Assignment
Each entry should be duplicated exactly, with no line missing.

:::

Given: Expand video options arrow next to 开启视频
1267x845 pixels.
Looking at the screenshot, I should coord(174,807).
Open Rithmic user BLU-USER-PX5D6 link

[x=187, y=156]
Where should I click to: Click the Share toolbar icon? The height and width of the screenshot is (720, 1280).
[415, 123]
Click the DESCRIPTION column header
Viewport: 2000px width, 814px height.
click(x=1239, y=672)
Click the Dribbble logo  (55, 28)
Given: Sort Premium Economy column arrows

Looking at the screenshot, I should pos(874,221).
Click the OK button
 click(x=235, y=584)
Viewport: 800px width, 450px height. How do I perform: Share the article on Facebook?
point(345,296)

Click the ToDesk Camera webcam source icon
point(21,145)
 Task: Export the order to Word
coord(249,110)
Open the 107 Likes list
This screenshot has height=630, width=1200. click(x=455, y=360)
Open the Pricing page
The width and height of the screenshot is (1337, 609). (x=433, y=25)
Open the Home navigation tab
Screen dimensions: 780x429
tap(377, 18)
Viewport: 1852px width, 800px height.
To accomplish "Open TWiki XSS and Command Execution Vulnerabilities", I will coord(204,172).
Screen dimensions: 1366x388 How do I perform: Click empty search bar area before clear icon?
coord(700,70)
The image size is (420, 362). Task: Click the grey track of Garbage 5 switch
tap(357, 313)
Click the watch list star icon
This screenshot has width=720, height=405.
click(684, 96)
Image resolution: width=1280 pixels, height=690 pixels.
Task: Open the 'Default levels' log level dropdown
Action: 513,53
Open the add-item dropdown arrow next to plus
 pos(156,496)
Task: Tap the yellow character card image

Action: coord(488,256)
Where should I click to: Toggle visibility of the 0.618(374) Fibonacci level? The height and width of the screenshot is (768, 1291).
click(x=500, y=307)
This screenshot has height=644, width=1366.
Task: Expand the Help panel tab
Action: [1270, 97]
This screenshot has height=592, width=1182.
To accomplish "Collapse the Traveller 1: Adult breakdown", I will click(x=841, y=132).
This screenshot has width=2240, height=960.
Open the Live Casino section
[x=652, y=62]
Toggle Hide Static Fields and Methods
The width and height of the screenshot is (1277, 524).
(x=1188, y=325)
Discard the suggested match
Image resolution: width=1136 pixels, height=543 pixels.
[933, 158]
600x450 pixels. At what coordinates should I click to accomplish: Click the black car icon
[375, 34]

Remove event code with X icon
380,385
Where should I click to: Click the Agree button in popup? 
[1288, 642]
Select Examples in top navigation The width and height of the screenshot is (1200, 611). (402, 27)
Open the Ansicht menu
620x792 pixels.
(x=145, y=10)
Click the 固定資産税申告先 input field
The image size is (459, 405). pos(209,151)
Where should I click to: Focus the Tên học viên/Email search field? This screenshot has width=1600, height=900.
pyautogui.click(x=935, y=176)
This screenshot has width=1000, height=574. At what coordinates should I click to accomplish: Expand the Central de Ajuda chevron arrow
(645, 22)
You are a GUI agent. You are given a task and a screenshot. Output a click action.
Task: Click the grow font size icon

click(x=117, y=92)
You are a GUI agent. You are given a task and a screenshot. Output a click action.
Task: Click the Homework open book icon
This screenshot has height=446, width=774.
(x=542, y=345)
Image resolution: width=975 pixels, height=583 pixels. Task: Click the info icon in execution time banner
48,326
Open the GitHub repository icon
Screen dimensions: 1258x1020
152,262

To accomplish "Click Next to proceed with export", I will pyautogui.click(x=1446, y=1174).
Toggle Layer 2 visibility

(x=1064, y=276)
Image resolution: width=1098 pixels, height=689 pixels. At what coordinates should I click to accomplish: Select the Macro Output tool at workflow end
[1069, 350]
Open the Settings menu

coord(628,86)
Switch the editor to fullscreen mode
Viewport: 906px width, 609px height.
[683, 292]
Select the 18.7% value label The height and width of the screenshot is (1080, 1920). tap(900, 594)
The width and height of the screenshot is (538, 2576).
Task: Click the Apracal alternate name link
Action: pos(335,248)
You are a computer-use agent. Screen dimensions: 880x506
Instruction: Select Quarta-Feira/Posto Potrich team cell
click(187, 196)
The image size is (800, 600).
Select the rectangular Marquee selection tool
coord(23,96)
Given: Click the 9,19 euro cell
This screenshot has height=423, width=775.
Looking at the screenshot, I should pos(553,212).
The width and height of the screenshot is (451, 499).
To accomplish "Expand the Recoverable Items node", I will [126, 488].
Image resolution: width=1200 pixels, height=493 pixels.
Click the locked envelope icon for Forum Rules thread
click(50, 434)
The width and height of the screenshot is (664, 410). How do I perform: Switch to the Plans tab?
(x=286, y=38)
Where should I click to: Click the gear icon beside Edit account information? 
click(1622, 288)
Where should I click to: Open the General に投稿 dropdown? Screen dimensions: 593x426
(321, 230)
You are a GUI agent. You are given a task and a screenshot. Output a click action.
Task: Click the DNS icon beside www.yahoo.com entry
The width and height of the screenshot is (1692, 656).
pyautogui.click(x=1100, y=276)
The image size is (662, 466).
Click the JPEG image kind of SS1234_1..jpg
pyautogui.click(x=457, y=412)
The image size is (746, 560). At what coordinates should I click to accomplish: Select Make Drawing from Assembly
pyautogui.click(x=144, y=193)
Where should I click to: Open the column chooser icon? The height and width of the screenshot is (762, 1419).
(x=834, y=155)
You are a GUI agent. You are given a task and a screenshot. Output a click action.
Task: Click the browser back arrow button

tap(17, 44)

:::

Result of this task
Given: Expand video options arrow next to 开启视频
1267x845 pixels.
Looking at the screenshot, I should coord(174,807).
Open Rithmic user BLU-USER-PX5D6 link

[x=187, y=156]
Where should I click to: Click the Share toolbar icon? The height and width of the screenshot is (720, 1280).
[415, 123]
Click the DESCRIPTION column header
Viewport: 2000px width, 814px height.
click(x=1239, y=672)
Click the Dribbble logo  (55, 28)
Given: Sort Premium Economy column arrows

Looking at the screenshot, I should pos(874,221).
Click the OK button
 click(x=235, y=584)
Viewport: 800px width, 450px height. How do I perform: Share the article on Facebook?
point(345,296)

Click the ToDesk Camera webcam source icon
point(21,145)
 Task: Export the order to Word
coord(249,110)
Open the 107 Likes list
This screenshot has height=630, width=1200. click(x=455, y=360)
Open the Pricing page
The width and height of the screenshot is (1337, 609). (x=433, y=25)
Open the Home navigation tab
Screen dimensions: 780x429
tap(377, 18)
Viewport: 1852px width, 800px height.
To accomplish "Open TWiki XSS and Command Execution Vulnerabilities", I will coord(204,172).
Screen dimensions: 1366x388 How do I perform: Click empty search bar area before clear icon?
coord(700,70)
The image size is (420, 362). Task: Click the grey track of Garbage 5 switch
tap(357, 313)
Click the watch list star icon
This screenshot has width=720, height=405.
click(684, 96)
Image resolution: width=1280 pixels, height=690 pixels.
Task: Open the 'Default levels' log level dropdown
Action: 513,53
Open the add-item dropdown arrow next to plus
 pos(156,496)
Task: Tap the yellow character card image

Action: coord(488,256)
Where should I click to: Toggle visibility of the 0.618(374) Fibonacci level? The height and width of the screenshot is (768, 1291).
click(x=500, y=307)
This screenshot has height=644, width=1366.
Task: Expand the Help panel tab
Action: [1270, 97]
This screenshot has height=592, width=1182.
To accomplish "Collapse the Traveller 1: Adult breakdown", I will click(x=841, y=132).
This screenshot has width=2240, height=960.
Open the Live Casino section
[x=652, y=62]
Toggle Hide Static Fields and Methods
The width and height of the screenshot is (1277, 524).
(x=1188, y=325)
Discard the suggested match
Image resolution: width=1136 pixels, height=543 pixels.
[933, 158]
600x450 pixels. At what coordinates should I click to accomplish: Click the black car icon
[375, 34]

Remove event code with X icon
380,385
Where should I click to: Click the Agree button in popup? 
[1288, 642]
Select Examples in top navigation The width and height of the screenshot is (1200, 611). (402, 27)
Open the Ansicht menu
620x792 pixels.
(x=145, y=10)
Click the 固定資産税申告先 input field
The image size is (459, 405). pos(209,151)
Where should I click to: Focus the Tên học viên/Email search field? This screenshot has width=1600, height=900.
pyautogui.click(x=935, y=176)
This screenshot has width=1000, height=574. At what coordinates should I click to accomplish: Expand the Central de Ajuda chevron arrow
(645, 22)
You are a GUI agent. You are given a task and a screenshot. Output a click action.
Task: Click the grow font size icon

click(x=117, y=92)
You are a GUI agent. You are given a task and a screenshot. Output a click action.
Task: Click the Homework open book icon
This screenshot has height=446, width=774.
(x=542, y=345)
Image resolution: width=975 pixels, height=583 pixels. Task: Click the info icon in execution time banner
48,326
Open the GitHub repository icon
Screen dimensions: 1258x1020
152,262

To accomplish "Click Next to proceed with export", I will pyautogui.click(x=1446, y=1174).
Toggle Layer 2 visibility

(x=1064, y=276)
Image resolution: width=1098 pixels, height=689 pixels. At what coordinates should I click to accomplish: Select the Macro Output tool at workflow end
[1069, 350]
Open the Settings menu

coord(628,86)
Switch the editor to fullscreen mode
Viewport: 906px width, 609px height.
[683, 292]
Select the 18.7% value label The height and width of the screenshot is (1080, 1920). tap(900, 594)
The width and height of the screenshot is (538, 2576).
Task: Click the Apracal alternate name link
Action: pos(335,248)
You are a computer-use agent. Screen dimensions: 880x506
Instruction: Select Quarta-Feira/Posto Potrich team cell
click(187, 196)
The image size is (800, 600).
Select the rectangular Marquee selection tool
coord(23,96)
Given: Click the 9,19 euro cell
This screenshot has height=423, width=775.
Looking at the screenshot, I should pos(553,212).
The width and height of the screenshot is (451, 499).
To accomplish "Expand the Recoverable Items node", I will [126, 488].
Image resolution: width=1200 pixels, height=493 pixels.
Click the locked envelope icon for Forum Rules thread
click(50, 434)
The width and height of the screenshot is (664, 410). How do I perform: Switch to the Plans tab?
(x=286, y=38)
Where should I click to: Click the gear icon beside Edit account information? 
click(1622, 288)
Where should I click to: Open the General に投稿 dropdown? Screen dimensions: 593x426
(321, 230)
You are a GUI agent. You are given a task and a screenshot. Output a click action.
Task: Click the DNS icon beside www.yahoo.com entry
The width and height of the screenshot is (1692, 656).
pyautogui.click(x=1100, y=276)
The image size is (662, 466).
Click the JPEG image kind of SS1234_1..jpg
pyautogui.click(x=457, y=412)
The image size is (746, 560). At what coordinates should I click to accomplish: Select Make Drawing from Assembly
pyautogui.click(x=144, y=193)
Where should I click to: Open the column chooser icon? The height and width of the screenshot is (762, 1419).
(x=834, y=155)
You are a GUI agent. You are given a task and a screenshot. Output a click action.
Task: Click the browser back arrow button

tap(17, 44)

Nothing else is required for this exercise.